Question Regarding Draft Model Support AnythingLLM via NVIDIA NIM

Hi NV member:

  After setting up a server using the NVIDIA Speculative Decoding sample, I am able to run AnythingLLM on the GB10 using the setup link below.
However, when using the built-in LLM provider’s NVIDIA NIM + Speculative Decoding server,
I can only use the main model nvidia/Llama-3.3-70B-Instruct-FP4, and I am unable to use the draft model nvidia/Llama-3.1-8B-Instruct-FP4.
Do you have any suggestions regarding this questions?
Thank you.
  • Speculative Decoding
  • AnythingLLM Setup:

Hello, what exact errors are you seeing? exact start up commands and resulting logs would help us efficiently triage.

Hi:

When using NVIDIA NIM in AnythingLLM, the model selection list only shows nvidia/Llama-3.3-70B-Instruct-FP4 and does not include nvidia/Llama-3.1-8B-Instruct-FP4.
However, in “Step 3: Test the draft–target setup,” the test command requires specifying nvidia/Llama-3.1-8B-Instruct-FP4 as the speculative model.
Although NVIDIA NIM can still chat normally in AnythingLLM, I’m wondering: Is AnythingLLM’s NVIDIA NIM integration actually using Speculative Decoding?
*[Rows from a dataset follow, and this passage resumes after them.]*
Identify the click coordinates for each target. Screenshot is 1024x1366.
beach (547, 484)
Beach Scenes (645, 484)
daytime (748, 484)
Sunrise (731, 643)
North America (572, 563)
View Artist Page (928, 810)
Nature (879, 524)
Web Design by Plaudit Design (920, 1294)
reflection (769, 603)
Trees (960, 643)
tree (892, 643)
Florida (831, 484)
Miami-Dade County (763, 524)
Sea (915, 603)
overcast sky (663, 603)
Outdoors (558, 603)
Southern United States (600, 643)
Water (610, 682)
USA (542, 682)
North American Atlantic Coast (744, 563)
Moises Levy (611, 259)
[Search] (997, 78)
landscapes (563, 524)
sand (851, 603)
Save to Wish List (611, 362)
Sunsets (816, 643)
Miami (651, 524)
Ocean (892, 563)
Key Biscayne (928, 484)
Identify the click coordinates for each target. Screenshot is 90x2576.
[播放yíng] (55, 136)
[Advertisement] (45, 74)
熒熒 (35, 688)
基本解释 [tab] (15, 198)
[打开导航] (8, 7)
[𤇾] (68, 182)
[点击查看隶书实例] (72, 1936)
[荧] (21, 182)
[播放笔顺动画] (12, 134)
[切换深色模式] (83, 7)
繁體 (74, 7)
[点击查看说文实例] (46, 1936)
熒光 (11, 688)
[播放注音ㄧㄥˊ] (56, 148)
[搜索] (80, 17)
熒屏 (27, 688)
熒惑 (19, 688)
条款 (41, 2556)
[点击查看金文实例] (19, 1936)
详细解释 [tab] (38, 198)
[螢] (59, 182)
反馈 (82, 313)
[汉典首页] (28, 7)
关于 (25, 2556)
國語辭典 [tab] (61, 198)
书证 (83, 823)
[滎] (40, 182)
If not, please also help answer the following questions. Thank you:

  1. Is there any way for AnythingLLM’s NVIDIA NIM integration to directly use NVIDIA Speculative Decoding after setting up the server as described in NVIDIA’s documentation? Or does the UI currently require manual integration to specify the speculative model?
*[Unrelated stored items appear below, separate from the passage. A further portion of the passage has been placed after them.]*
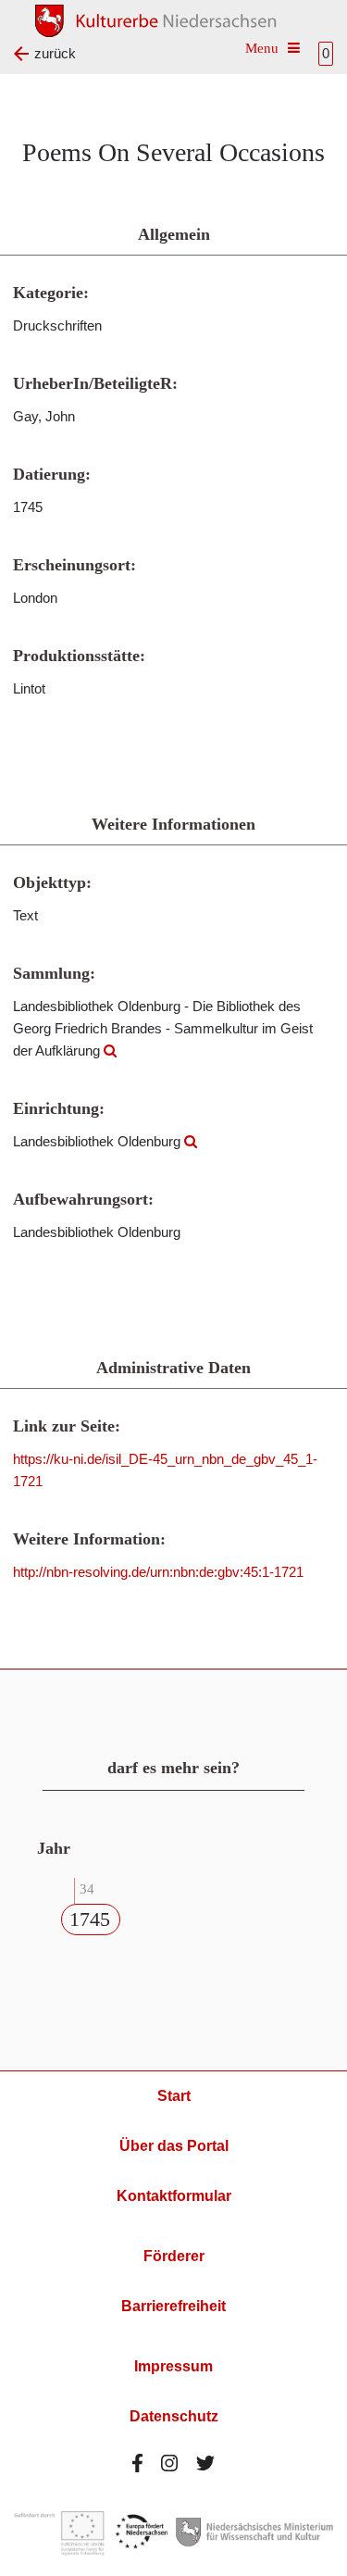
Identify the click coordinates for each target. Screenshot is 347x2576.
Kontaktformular (174, 2196)
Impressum (173, 2366)
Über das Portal (174, 2146)
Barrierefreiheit (173, 2306)
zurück (55, 53)
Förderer (173, 2256)
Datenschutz (174, 2416)
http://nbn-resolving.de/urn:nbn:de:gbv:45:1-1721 (158, 1572)
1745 (89, 1919)
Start (174, 2096)
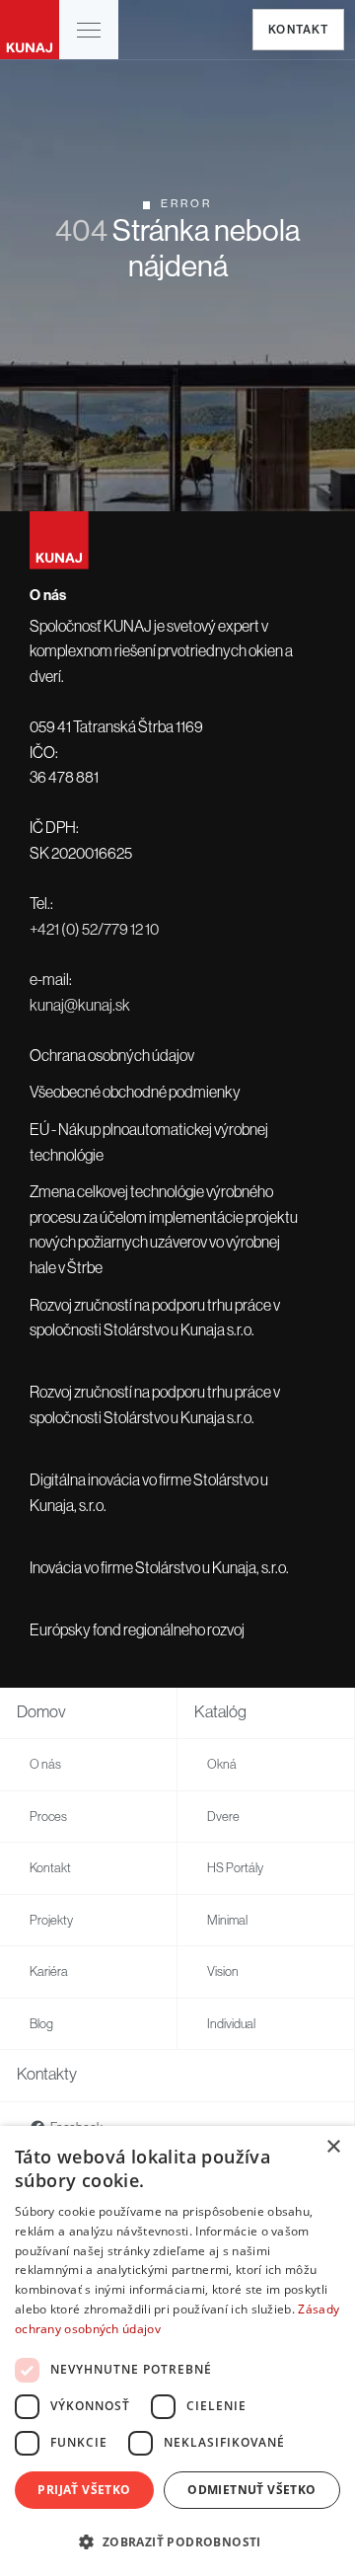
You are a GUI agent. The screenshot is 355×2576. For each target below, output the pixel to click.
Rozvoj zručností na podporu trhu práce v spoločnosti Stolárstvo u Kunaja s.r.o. (155, 1317)
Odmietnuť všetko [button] (251, 2489)
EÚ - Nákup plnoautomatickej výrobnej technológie (149, 1142)
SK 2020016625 (81, 853)
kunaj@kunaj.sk (80, 1005)
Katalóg (220, 1712)
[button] (88, 29)
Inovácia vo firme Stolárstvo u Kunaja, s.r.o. (159, 1567)
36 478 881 (64, 777)
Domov (41, 1712)
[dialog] (177, 2351)
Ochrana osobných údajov (112, 1055)
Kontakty (47, 2074)
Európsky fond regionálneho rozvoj (137, 1629)
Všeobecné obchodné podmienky (135, 1091)
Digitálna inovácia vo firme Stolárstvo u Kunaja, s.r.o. (149, 1492)
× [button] (332, 2147)
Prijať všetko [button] (83, 2489)
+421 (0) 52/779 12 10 (94, 929)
  2. What methods are available to confirm whether NVIDIA Speculative Decoding is being used? Is it possible to enable server logs?
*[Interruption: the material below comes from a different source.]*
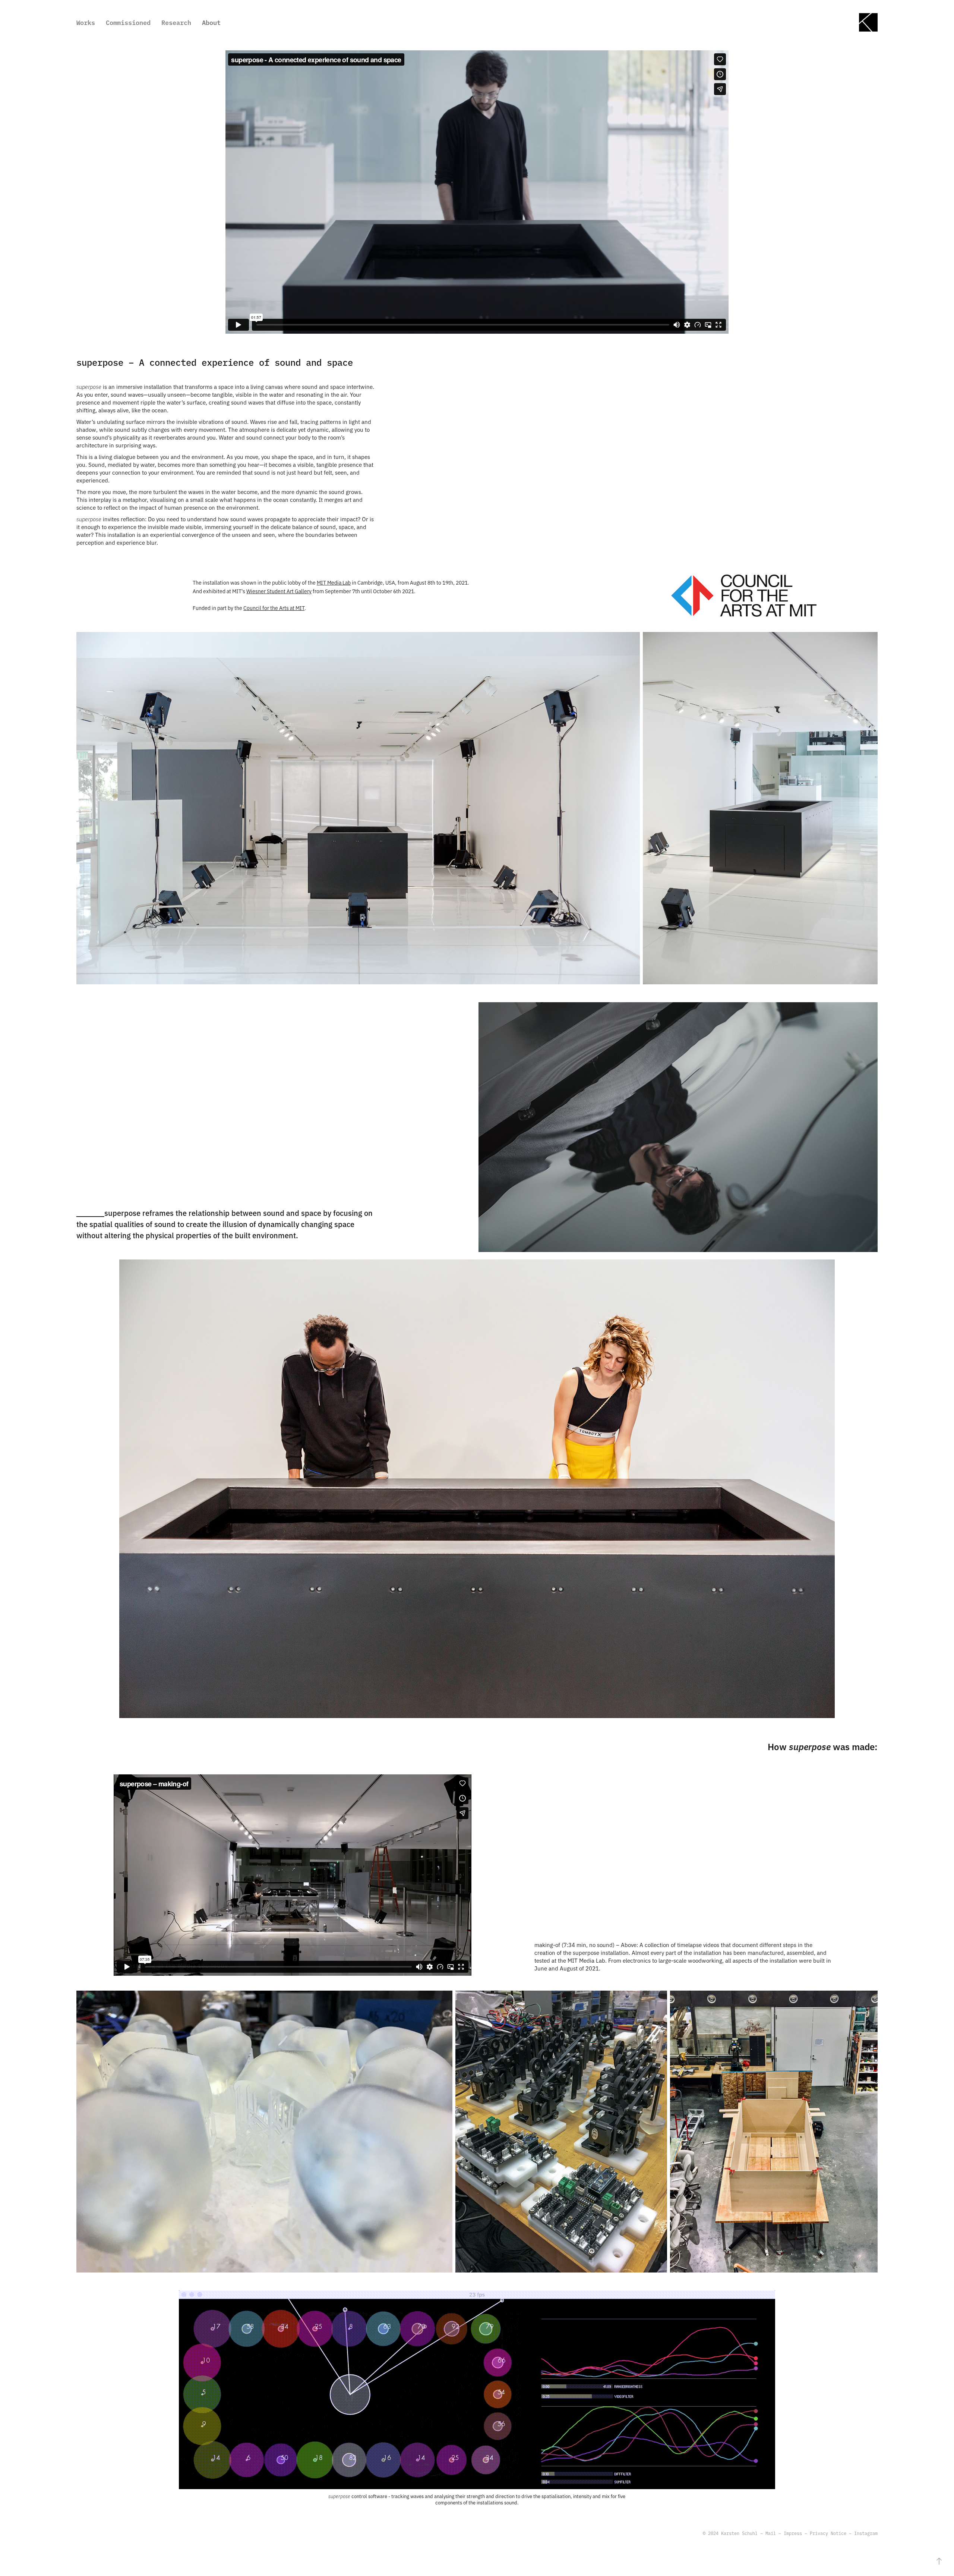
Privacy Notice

  • Test Speculative Decoding command

  • Anythingllm nvidia nim setting

Hi, no answer from NVIDIA? that’s not good

Hi, AnythingLLM is a third-party platform, and its NIM integration is being deprecated per the notice on their site. As with any third-party tooling, NVIDIA has limited visibility and support. Please contact AnythingLLM directly for further assistance.

1 Like

This topic was automatically closed 14 days after the last reply. New replies are no longer allowed.